● Instructions to follow
Find and copy each line of the listing below that has the word "computer" in it.
=======
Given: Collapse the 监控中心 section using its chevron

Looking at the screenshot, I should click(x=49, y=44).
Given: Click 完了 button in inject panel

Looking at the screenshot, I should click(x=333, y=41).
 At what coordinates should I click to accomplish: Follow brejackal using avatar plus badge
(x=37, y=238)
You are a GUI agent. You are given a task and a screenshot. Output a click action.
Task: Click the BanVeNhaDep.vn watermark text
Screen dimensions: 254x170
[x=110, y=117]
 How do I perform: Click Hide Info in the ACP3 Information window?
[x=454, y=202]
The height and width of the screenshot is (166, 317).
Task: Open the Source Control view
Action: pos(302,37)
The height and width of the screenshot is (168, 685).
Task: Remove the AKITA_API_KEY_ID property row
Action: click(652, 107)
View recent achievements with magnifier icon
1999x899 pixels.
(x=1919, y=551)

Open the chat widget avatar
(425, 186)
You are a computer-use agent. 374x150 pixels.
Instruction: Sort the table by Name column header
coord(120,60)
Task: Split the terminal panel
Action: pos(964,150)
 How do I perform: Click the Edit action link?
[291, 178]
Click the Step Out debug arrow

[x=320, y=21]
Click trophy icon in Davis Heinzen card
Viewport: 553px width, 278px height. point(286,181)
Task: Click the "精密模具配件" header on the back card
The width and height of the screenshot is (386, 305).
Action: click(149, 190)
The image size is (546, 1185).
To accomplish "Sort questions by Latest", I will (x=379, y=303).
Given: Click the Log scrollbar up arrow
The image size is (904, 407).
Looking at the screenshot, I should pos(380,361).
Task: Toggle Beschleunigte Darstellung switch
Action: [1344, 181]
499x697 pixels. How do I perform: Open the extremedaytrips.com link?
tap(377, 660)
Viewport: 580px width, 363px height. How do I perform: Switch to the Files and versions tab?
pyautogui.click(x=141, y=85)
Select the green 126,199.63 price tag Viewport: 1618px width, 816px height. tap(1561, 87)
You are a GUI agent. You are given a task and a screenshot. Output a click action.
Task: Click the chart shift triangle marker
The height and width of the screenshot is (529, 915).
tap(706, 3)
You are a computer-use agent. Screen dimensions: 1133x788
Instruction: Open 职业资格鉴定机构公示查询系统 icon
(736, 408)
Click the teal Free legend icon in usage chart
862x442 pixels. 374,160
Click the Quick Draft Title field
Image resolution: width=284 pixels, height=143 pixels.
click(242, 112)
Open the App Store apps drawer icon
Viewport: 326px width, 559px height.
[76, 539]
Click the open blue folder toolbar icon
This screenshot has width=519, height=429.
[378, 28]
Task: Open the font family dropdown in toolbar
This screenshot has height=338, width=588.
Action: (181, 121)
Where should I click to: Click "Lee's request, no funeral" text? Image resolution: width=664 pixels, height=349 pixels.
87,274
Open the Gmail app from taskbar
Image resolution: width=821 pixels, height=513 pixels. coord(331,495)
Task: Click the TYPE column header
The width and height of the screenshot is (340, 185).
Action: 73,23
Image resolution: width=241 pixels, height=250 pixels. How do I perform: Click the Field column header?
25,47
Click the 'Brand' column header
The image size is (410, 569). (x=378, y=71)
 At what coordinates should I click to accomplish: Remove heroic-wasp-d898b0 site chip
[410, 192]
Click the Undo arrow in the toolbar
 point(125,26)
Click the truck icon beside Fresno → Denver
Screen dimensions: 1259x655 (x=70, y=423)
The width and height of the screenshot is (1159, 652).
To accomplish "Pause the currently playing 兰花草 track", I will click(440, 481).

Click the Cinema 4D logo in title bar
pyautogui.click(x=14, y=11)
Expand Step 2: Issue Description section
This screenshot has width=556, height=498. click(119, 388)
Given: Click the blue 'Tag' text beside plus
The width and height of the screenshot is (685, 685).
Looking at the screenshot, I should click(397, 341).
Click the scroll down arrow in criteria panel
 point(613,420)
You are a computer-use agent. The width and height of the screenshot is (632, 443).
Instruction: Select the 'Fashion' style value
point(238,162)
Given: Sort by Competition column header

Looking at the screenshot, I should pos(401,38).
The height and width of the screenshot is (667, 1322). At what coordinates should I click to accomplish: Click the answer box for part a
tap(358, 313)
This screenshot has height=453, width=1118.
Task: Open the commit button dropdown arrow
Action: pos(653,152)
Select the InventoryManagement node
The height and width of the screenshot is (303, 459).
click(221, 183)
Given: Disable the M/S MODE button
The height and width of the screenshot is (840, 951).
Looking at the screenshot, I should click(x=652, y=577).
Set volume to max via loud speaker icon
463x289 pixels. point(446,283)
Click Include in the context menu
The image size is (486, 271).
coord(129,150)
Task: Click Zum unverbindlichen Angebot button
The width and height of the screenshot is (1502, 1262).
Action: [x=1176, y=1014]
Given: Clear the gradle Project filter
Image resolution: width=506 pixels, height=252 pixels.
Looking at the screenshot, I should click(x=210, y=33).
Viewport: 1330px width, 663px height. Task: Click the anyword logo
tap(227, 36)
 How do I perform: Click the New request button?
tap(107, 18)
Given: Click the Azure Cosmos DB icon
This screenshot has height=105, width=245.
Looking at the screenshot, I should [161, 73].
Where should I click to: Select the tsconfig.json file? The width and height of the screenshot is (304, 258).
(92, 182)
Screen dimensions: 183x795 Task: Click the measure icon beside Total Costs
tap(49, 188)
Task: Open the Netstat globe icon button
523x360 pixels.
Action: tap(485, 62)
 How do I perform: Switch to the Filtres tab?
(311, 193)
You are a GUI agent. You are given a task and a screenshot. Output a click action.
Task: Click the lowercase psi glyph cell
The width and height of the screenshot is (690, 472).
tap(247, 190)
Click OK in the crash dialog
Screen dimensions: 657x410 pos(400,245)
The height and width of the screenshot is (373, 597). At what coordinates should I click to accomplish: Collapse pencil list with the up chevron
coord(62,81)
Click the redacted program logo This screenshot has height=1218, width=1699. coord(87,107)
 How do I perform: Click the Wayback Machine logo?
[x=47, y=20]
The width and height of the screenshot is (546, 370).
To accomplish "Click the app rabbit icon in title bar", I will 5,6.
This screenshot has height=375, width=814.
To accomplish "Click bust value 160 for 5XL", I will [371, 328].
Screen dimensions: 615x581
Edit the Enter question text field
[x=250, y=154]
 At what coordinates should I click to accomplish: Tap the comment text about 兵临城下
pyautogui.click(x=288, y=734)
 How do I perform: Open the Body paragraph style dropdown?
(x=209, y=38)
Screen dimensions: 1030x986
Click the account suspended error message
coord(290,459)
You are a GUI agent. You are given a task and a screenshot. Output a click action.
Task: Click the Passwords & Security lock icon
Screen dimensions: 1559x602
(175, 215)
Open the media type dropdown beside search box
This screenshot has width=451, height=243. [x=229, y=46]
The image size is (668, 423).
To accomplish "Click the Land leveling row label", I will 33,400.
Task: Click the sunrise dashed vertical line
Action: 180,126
=======
● Task result
You are a computer-use agent. 374x150 pixels.
You are a computer-use agent. Screen dimensions: 1133x788
You are a computer-use agent. The width and height of the screenshot is (632, 443).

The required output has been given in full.